_Task objective_
Please update the stretch from the start of the lines below through the line containing "participant-name: Rizky Adityona is" by changing "Find the location of" to "Locate" and leaving everything else unchanged. Omit the pictures from your answer.

Stored records:
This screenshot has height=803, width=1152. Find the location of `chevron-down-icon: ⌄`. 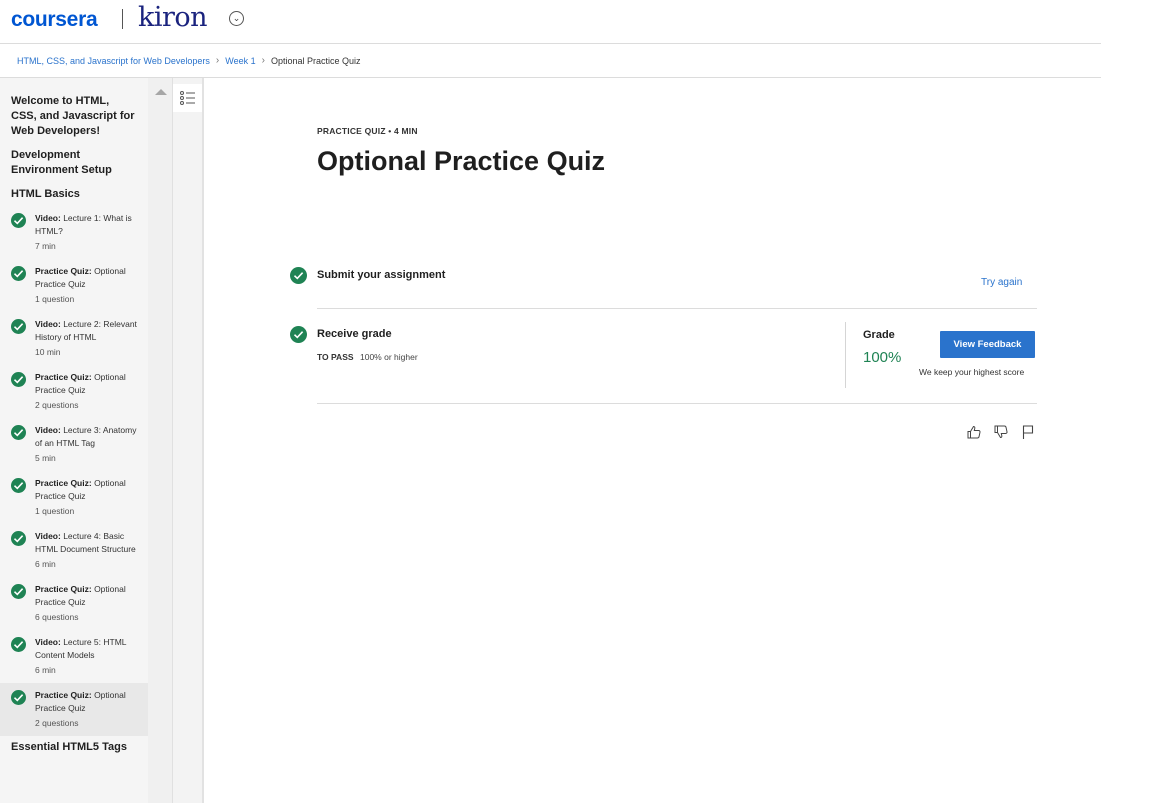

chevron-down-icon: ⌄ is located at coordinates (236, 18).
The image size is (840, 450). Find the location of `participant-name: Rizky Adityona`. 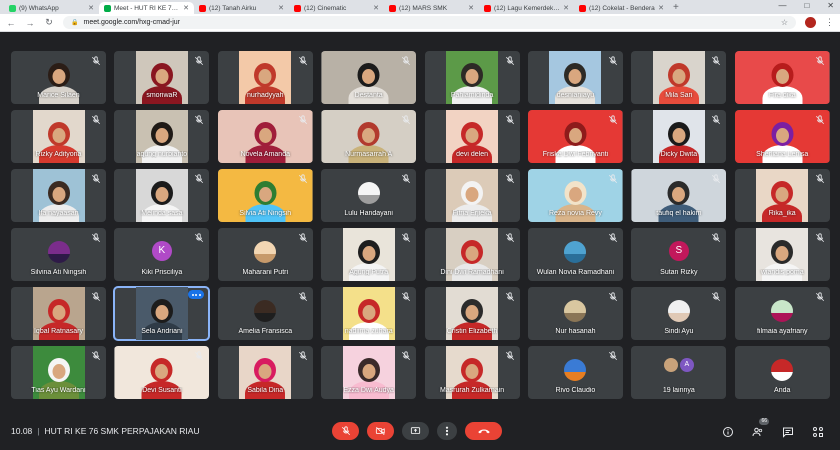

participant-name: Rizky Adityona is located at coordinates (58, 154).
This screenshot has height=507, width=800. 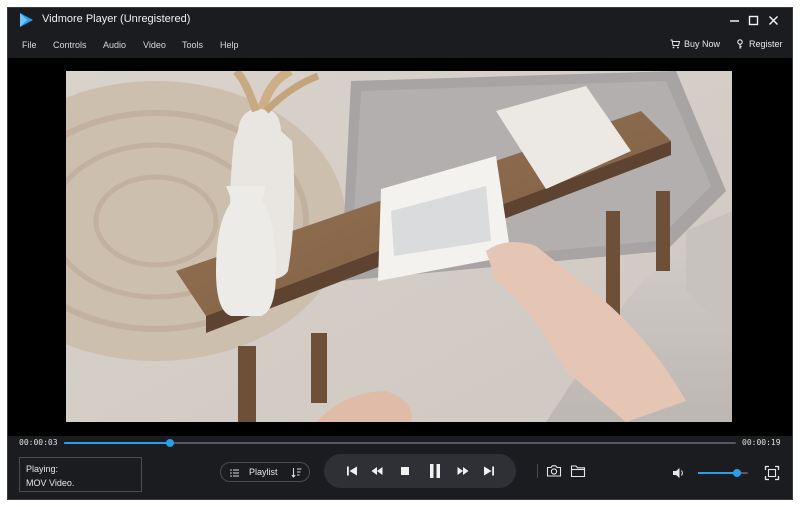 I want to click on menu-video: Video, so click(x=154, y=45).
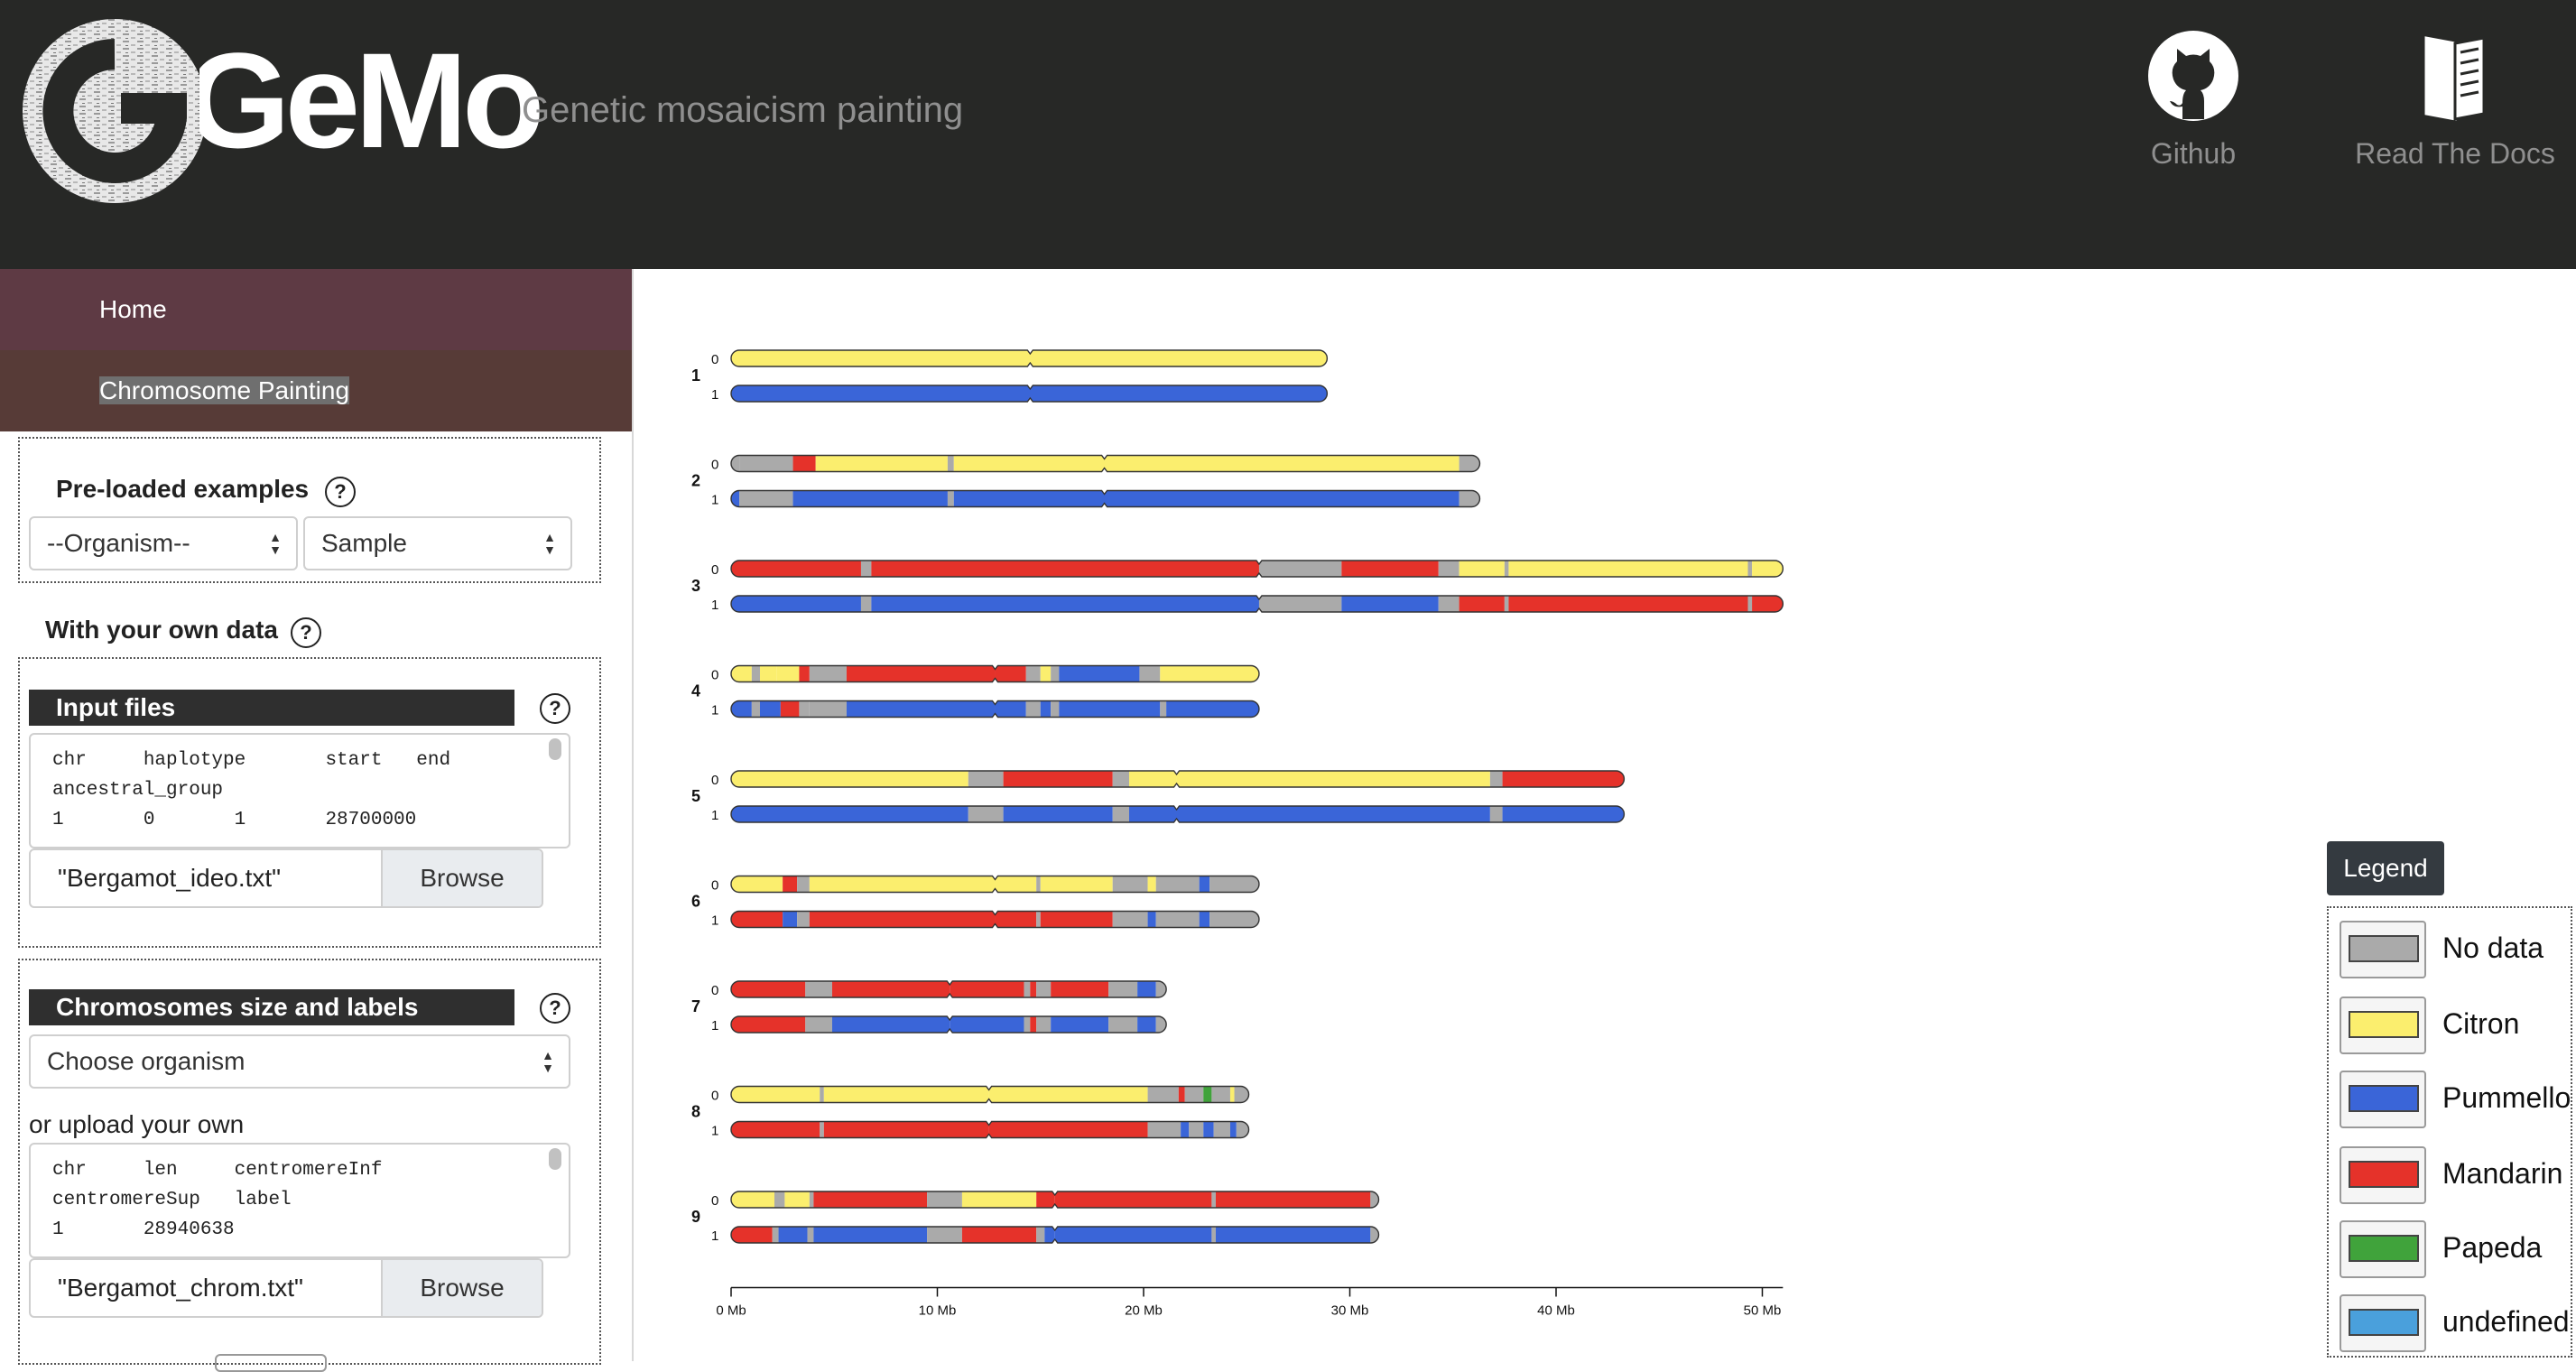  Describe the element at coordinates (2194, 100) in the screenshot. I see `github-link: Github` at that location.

_Reply_
This screenshot has height=803, width=1152. Locate `chevron-down-icon: ⌄`. 

chevron-down-icon: ⌄ is located at coordinates (236, 18).
The image size is (840, 450). Locate `participant-name: Rizky Adityona`. 

participant-name: Rizky Adityona is located at coordinates (58, 154).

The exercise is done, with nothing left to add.